La ministra García Tejerina sigue haciendo uso de las puertas giratorias

La ministra Isabel García Tejerina es un ejemplo de libro de la extendida política de puertas giratorias que permiten entrar y salir de los ministerios a las grandes multinacionales y viceversa. En su caso, su paso por la empresa Fertiberia, el mayor productor nacional de fertilizantes y responsable de uno de los mayores atentados ambientales de nuestro país, las cancerígenas balsas de fosfoyesos que asfixian cada día la ciudad de Huelva, y que Greenpeace lleva años denunciando.

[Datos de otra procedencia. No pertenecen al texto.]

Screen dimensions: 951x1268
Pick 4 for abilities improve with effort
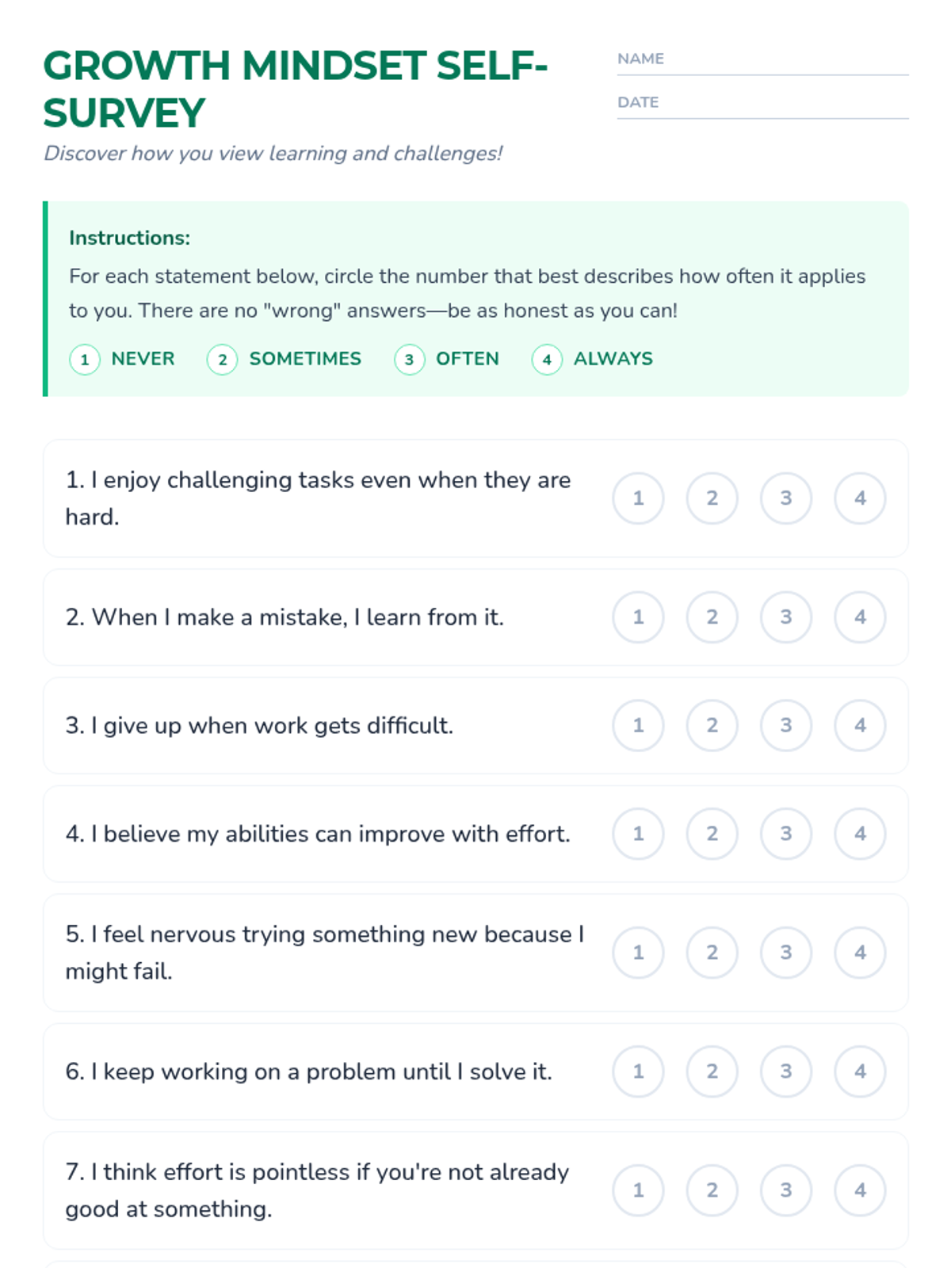pos(860,834)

La ministra de Medio Ambiente no ha tenido reparo en oponerse a la regulación de los límites de cadmio, un mineral tóxico, en los fertilizantes y defender una cantidad casi cuatro veces superior a la propuesta europea de 20 microgramos/Kg y todo, según los informes a los que ha tenido acceso Eldiario.es, para que “España siga en el mercado de fertilizantes fosfatados”.

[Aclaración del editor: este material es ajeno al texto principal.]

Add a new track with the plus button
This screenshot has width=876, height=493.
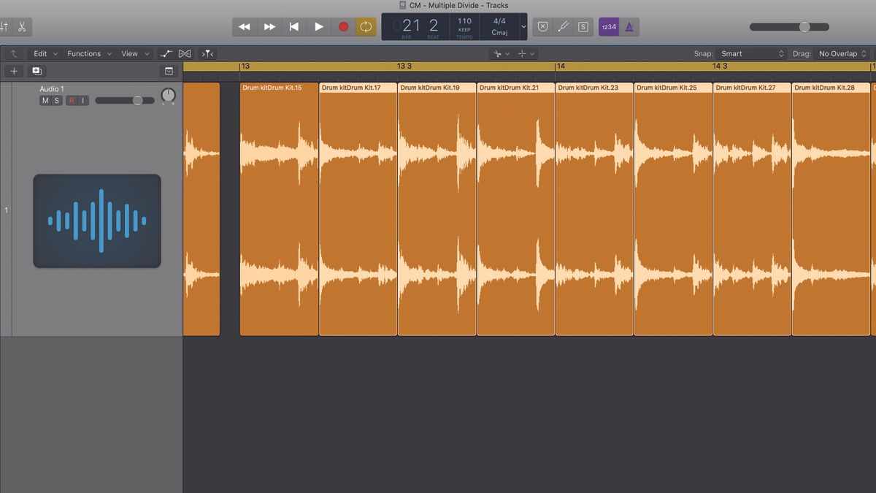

Es que la ministra Tejerina no ha disimulado ni un poquito. Fertiberia, la empresa del imputado Villar Mir y donde la ahora ministra fue directora de Planificación Estratégica y consejera de Fertial (su filial argelina) justo hasta su entrada como titular en el ministerio, produce el 75% de los fertilizantes con cadmio que se fabrican en España.

Una ministra de Medio Ambiente apostando por un producto tóxico con efectos nocivos para la salud. Una noticia de autentica #MarcaEspaña.

El cambio climático y el medio ambiente exigen medidas valientes y decisivas. La Ministra Tejerina no puede seguir apoyando a la agroindustria. Estos son los efectos de las puertas giratorias.